Tell HN: Cloudflare is blocking Pale Moon and other non-mainstream browsers
Cloudflare challenges and browser blocking
- Many users report Cloudflare making sites unusable on Pale Moon, SeaMonkey, Falkon, Min, qutebrowser, some Librewolf/Zen setups, and older Firefox builds: endless “Verifying…” loops, repeated captchas, or outright “You have been blocked.”
- Similar issues occur on mainstream setups: Firefox/Chrome on Linux, Firefox on macOS, Arc, Chromium, TV/phone browsers, and iOS with Brave or iCloud Private Relay.
- Newer Cloudflare challenges appear to depend on Web Workers / Service Workers and specific JS APIs; blocking or lacking those can cause infinite loops or even browser crashes.
- Some sites behind Cloudflare (e.g., shops, GitLab instances, parcel tracking) become impossible to use for affected users, who often simply abandon the site or vendor.
Misconfiguration vs Cloudflare defaults
- Captchas and challenges frequently appear on robots.txt, sitemap.xml, JSON/XHR APIs, RSS/Atom feeds, and even robots-only endpoints, breaking crawlers and feed readers.

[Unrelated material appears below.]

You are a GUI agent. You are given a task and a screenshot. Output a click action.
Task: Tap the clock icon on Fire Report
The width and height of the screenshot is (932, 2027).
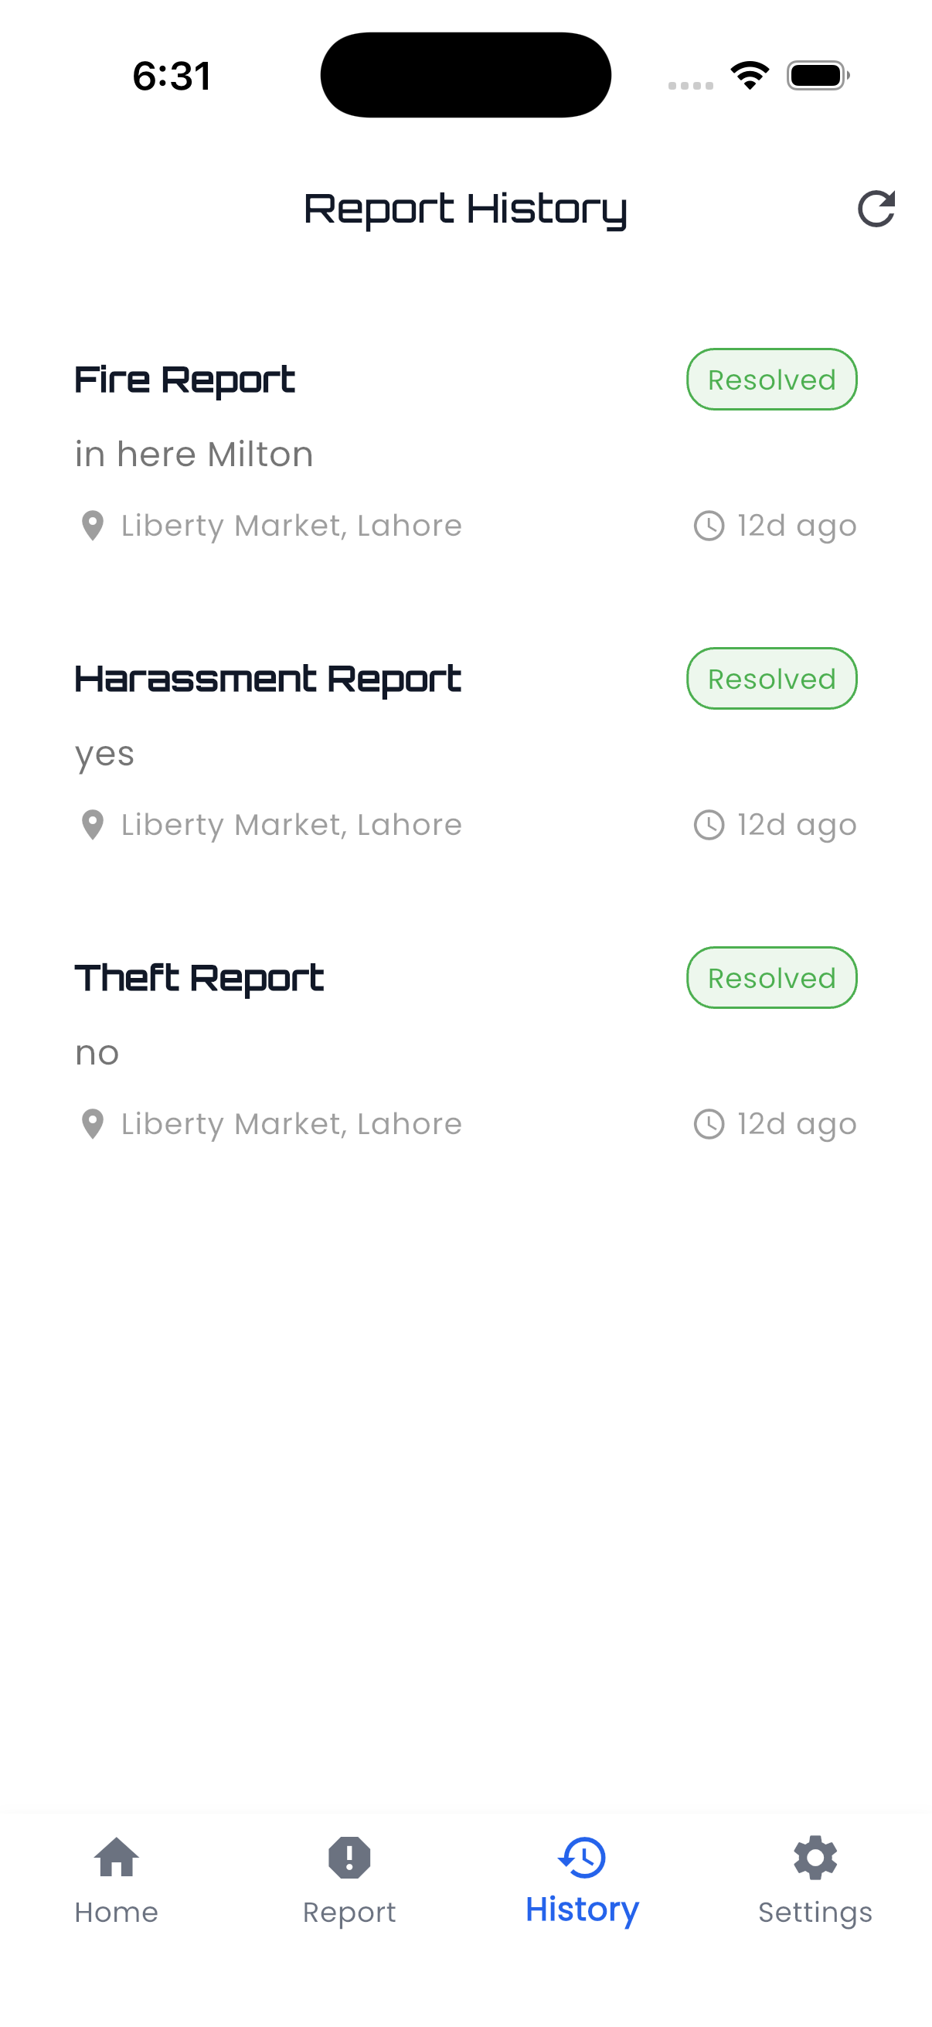[709, 526]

- Some argue this is site-owner misconfiguration; others note even Cloudflare’s own blog RSS feed and large sites misconfigure it, suggesting CF’s defaults are poor for “machine-consumption” URLs.

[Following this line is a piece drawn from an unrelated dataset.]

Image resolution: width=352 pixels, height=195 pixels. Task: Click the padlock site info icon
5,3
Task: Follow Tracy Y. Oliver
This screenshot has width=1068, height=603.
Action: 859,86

- Cloudflare customers can tune rules or exempt paths, but most never do; Cloudflare’s dashboard doesn’t clearly expose the tradeoffs or consequences.

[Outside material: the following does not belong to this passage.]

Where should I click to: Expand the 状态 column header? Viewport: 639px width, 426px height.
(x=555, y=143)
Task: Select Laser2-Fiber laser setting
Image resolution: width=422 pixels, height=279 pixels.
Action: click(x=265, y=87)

Privacy tools, fingerprinting, and spoofing
- Users who clear cookies, block trackers, use strict anti-fingerprinting, containers, VPNs, Tor, or iCloud Relay report far more Cloudflare friction or total blocks.
- Commenters say Cloudflare goes well beyond User-Agent: TLS/JA3 fingerprints, browser feature tests, JS behavior, and “browser integrity” signals; UA spoofing often fails.
- Privacy-focused settings (e.g., Firefox resistFingerprinting, disabled Web Workers/Service Workers) commonly trip challenges or cause silent failures.
Security benefits vs harms and centralization
- Pro-Cloudflare side: at scale, sites face DDoS, AI scrapers, card-testing fraud, aggressive crawlers, and volumetric abuse that basic rate limiting can’t handle; Cloudflare’s free/easy WAF, caching, and bot filtering are seen as essential.
- Skeptical side: many long-time operators report few serious DDoS incidents; simple tools (fail2ban, local rate limiting, good app design) handle most problems without outsourcing MITM control.
- Several call Cloudflare “security theater”: sophisticated scrapers bypass protections with headless browsers and residential proxies, while normal users are blocked.
Open web, discrimination, and future direction
- Strong concern that a single intermediary now effectively decides which browsers and network paths are “legitimate,” creating a de facto whitelist of “major up‑to‑date” browsers and default configs.
- This is seen as hostile to new engines and niche browsers: if they can’t pass Cloudflare challenges, they can’t reach “half the web,” making innovation and diversity infeasible.
- Cloudflare’s MITM role (TLS termination, potential content modification, origin–edge TLS weaknesses) plus concentration of traffic is viewed as a systemic risk to the open, decentralized web.
- Some suggest legal angles (public nuisance, accessibility/ADA, regulation) or simply boycotting Cloudflare-backed sites; others see no practical replacement given current abuse levels.